Opening the inquiry, Caroline Swift QC said that Shipman had been fined for forging prescriptions after becoming addicted to the morphine-based painkiller pethidine. But a committee of the General Medical Council (GMC) decided that no further action should be taken against him, a view that was also adopted by the Home Office. Shipman is serving 15 life sentences in Frankland prison, County Durham, for killing 15 patients using injections of diamorphine, better known as heroin.
But 18 months later he had to leave after admitting obtaining large quantities of pethidine for his own use. At Halifax Magistrates Court in February 1976 he admitted eight charges involving forging prescriptions and abusing drugs and asked for another 74 to considered. But within a year the GMC decided that no inquiry in the case should be held by its disciplinary committee. Miss Swift added that following Shipman's conviction the home secretary had the power to take action prohibiting him from prescribing, administering or possessing such controlled drugs. But she added: "In the event the Home Office officers who dealt with the case decided no further action should have been taken."

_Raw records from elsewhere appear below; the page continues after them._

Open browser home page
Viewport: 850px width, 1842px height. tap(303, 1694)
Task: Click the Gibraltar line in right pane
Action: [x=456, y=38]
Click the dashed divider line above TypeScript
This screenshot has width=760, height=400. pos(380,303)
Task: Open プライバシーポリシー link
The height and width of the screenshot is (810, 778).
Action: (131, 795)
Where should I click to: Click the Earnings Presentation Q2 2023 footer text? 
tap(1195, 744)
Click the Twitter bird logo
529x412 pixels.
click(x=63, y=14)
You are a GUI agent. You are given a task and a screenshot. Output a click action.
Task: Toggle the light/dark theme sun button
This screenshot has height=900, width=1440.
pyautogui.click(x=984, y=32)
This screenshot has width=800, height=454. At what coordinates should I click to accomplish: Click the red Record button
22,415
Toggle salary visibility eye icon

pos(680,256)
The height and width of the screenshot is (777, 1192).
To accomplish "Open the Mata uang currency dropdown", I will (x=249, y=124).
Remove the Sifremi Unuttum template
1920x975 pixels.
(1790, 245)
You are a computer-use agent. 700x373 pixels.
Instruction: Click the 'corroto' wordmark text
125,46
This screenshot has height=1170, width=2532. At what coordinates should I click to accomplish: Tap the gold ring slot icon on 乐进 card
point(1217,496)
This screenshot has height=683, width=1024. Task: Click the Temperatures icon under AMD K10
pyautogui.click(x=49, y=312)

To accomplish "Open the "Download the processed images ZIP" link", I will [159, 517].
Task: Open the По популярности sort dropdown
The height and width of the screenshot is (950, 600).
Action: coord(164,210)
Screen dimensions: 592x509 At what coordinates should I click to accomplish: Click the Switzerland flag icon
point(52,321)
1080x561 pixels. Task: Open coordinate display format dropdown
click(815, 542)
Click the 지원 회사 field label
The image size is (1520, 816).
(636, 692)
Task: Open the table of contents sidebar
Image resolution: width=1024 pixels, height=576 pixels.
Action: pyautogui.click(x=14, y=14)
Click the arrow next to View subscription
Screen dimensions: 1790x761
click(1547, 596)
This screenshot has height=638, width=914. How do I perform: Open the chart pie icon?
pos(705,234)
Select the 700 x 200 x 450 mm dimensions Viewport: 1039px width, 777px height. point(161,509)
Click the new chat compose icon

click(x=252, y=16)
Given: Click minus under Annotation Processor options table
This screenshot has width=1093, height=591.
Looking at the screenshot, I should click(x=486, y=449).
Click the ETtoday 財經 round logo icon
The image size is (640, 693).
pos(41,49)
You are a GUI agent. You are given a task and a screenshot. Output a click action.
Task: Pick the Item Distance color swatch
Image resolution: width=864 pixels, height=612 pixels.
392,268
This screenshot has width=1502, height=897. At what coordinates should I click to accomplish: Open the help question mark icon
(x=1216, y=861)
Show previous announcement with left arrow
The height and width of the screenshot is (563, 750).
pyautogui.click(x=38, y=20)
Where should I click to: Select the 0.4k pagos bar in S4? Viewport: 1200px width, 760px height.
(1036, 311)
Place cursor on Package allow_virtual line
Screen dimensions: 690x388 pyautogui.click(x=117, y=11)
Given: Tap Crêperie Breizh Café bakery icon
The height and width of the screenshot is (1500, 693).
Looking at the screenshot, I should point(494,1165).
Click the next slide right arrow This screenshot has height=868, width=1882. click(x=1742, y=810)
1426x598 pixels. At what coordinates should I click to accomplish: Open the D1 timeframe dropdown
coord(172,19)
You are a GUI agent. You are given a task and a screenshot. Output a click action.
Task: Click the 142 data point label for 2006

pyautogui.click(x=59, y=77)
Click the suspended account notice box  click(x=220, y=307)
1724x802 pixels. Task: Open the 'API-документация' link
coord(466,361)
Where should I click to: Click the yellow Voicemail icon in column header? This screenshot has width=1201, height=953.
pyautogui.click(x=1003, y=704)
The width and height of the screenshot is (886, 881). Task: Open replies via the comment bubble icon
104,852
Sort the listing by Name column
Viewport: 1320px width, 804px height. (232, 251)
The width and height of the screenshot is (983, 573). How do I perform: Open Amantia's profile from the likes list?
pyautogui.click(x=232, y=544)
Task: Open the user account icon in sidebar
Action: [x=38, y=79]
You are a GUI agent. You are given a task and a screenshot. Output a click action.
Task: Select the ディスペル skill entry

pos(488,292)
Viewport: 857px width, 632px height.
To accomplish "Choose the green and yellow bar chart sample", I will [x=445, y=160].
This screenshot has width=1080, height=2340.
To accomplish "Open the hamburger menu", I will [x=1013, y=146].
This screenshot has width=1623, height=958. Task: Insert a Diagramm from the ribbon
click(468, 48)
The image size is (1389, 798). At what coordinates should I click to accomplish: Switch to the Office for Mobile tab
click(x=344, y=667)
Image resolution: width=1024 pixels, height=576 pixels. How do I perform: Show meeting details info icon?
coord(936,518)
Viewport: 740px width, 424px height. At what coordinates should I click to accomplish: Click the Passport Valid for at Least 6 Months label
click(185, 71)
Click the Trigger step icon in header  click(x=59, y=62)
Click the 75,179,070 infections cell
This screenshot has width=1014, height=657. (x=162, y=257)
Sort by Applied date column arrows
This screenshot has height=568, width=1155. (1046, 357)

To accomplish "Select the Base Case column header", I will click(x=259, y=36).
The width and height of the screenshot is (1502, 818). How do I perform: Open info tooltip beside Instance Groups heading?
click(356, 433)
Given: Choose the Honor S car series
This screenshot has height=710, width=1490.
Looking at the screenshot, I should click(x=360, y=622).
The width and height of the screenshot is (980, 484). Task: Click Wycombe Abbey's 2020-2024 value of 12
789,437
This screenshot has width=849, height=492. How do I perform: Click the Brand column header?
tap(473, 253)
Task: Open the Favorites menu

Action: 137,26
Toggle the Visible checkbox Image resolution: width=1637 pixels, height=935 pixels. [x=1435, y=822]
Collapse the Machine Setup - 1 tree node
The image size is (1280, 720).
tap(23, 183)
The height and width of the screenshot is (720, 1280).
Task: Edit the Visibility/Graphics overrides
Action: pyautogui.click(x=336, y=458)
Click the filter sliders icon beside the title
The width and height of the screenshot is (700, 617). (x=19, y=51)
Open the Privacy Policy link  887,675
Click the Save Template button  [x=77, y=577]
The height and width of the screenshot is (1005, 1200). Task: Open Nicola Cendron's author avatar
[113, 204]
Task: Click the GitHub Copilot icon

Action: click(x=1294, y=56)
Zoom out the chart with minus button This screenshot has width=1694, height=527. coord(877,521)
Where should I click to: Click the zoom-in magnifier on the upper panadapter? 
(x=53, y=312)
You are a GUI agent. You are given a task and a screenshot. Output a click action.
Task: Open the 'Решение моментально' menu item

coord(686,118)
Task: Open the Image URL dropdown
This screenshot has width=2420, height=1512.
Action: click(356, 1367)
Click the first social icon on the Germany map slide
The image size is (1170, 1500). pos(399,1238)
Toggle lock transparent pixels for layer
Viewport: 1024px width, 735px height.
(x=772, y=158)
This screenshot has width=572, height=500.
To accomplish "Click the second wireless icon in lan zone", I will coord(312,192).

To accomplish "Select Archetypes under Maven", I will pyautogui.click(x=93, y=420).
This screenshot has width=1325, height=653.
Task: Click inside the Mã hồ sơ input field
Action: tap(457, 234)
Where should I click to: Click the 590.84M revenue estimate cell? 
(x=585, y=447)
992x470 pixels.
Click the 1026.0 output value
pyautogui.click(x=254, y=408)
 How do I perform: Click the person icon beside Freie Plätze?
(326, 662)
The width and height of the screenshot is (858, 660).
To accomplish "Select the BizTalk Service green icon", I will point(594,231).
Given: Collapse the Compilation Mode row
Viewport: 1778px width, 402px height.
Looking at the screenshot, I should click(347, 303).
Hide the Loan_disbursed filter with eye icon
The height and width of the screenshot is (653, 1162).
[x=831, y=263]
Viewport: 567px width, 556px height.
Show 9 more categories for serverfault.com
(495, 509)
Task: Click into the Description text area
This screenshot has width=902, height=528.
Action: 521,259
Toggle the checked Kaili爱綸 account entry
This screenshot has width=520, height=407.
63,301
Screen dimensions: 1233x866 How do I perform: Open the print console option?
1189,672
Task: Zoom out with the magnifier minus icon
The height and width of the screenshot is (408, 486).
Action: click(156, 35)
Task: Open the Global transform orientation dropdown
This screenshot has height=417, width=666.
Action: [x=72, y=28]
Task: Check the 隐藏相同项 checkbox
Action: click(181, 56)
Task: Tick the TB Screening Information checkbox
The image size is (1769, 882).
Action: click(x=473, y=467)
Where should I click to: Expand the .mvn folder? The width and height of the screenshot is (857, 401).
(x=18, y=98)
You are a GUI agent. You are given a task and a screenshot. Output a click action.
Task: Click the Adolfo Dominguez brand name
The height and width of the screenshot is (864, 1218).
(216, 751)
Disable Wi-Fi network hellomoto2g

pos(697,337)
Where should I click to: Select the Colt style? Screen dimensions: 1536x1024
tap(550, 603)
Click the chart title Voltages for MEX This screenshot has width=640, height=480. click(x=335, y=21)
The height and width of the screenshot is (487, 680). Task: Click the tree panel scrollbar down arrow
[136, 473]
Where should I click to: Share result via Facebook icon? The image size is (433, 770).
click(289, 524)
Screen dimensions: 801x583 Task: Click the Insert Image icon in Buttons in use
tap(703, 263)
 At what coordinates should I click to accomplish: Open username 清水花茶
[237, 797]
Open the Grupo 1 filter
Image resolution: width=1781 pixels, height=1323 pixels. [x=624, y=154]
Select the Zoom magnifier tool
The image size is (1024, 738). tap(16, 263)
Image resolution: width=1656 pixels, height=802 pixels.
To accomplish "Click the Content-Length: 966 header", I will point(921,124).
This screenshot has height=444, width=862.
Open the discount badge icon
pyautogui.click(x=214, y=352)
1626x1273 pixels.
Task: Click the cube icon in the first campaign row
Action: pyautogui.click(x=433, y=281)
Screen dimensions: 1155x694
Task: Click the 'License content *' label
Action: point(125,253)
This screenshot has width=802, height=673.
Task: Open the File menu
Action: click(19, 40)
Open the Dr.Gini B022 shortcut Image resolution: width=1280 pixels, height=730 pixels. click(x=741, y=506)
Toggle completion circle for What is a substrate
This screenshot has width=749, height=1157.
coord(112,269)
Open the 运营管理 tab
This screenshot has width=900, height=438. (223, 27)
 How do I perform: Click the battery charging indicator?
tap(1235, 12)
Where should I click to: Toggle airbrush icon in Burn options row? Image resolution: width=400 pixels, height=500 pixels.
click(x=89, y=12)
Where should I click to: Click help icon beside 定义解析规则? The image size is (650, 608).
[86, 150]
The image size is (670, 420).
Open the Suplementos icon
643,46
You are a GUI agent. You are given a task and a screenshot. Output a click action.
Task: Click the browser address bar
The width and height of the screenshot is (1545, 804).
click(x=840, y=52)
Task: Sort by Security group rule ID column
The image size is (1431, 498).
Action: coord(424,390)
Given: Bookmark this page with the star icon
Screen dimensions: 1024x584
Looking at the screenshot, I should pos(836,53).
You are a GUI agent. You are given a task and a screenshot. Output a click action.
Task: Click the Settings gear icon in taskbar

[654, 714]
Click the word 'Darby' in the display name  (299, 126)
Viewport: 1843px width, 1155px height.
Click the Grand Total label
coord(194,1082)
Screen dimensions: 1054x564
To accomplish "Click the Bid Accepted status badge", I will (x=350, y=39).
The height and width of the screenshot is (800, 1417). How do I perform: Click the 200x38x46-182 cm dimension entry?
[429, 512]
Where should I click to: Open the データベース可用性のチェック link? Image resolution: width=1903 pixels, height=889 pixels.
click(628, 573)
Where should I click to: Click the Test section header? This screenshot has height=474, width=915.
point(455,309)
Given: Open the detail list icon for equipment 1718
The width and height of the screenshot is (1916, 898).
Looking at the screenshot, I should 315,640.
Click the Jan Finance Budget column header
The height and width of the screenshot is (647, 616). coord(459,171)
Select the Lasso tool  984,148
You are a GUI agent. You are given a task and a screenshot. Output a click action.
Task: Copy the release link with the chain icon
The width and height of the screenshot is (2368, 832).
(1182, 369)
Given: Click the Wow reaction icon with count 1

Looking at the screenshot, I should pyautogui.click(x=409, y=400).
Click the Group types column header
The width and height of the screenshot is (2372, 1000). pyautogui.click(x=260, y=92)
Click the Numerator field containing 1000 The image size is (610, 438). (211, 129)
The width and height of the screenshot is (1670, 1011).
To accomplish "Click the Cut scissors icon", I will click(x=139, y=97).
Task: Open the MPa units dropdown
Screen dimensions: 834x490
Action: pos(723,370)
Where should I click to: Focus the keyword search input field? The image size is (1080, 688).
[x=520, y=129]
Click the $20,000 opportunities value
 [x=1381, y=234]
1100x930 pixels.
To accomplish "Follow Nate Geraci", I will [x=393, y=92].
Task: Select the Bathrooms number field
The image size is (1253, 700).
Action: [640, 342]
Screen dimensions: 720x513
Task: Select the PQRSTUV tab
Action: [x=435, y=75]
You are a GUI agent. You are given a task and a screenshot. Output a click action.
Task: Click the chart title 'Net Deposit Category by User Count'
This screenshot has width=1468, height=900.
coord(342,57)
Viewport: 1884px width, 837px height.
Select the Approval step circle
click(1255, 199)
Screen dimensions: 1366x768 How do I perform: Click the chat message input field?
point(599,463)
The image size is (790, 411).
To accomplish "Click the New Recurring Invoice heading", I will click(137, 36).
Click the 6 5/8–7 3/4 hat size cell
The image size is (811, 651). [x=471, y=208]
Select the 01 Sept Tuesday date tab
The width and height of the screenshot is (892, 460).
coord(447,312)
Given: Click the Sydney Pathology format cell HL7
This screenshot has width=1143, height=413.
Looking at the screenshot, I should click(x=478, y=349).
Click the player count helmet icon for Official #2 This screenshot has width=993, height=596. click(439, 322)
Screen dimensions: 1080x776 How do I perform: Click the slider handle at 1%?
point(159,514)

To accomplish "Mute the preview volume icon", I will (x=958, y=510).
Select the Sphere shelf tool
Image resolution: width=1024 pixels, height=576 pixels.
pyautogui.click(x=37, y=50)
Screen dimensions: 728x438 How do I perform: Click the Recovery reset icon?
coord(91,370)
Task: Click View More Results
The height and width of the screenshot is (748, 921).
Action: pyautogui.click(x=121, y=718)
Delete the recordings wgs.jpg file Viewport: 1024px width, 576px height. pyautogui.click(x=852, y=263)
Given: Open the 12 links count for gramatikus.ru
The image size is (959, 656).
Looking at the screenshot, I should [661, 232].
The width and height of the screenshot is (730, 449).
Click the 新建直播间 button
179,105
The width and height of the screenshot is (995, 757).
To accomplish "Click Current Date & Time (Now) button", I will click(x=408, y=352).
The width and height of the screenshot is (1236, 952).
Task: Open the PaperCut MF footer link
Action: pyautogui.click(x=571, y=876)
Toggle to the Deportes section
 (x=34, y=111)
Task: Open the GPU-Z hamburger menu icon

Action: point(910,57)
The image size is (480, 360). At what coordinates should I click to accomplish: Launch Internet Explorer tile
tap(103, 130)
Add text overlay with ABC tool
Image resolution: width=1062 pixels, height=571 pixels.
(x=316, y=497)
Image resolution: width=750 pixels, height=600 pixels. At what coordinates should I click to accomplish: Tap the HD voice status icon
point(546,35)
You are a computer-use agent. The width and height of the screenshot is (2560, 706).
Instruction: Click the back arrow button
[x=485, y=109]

Miss Swift continued: "He was hardworking and became popular with his patients." In August 1992 Shipman left Donneybrook practice, taking with him several members of staff and his patient list, and for six years he flourished in his single-handed practice in Market Street, Hyde. But suspicions were raised in March 1998 when some people in Hyde began to feel concerned about the number of Shipman's elderly patients dying in "curiously similar circumstances", Miss Swift said. Dr Linda Reynolds, of the nearby Brook Surgery, alerted South Manchester coroner John Pollard and a preliminary investigation was carried out by Greater Manchester Police and the West Pennine Health Authority. But it concluded there was no reason for concern. And it was only in August 1998 when concerns were raised about the will of Kathleen Grundy that Shipman fell under suspicion again, the inquiry heard. Death certificates Shipman was convicted of 15 murders and one charge of forging Mrs Grundy's will on 31 January 2000. Exactly a year later the Health Secretary, Alan Milburn, set up the inquiry. Miss Swift told the hearing: "From the moment when the inquiry team was first assembled we were determined that, wherever possible, worried relatives should receive an answer to the question, 'Did Shipman kill my parent, grandparent, aunt, uncle or friend?'". She told the hearing that the number of death certificates issued by Shipman in Todmorden and Hyde was twice that of any comparable doctor according to research by Professor Richard Baker of Leicester University
Miss Swift added that Shipman was an opportunist who, although he had been convicted of murdering women patients, could also have killed men. "If any member of the public feels he or she has any further information which might assist in determining the truth of a death I would urge them to contact the inquiry team immediately," she concluded. Richard Lissack QC, representing the Tameside Family Support Group, told the inquiry that Shipman had played God with the people of Hyde. Relatives were "nervous of the revelation of the extent of Shipman's killing as he moved unchecked through families, streets and bit by bit murdered the heart of the community", Mr Lissack said. The inquiry was adjourned until Thursday morning when pain relief expert Professor Henry McQuay will give evidence.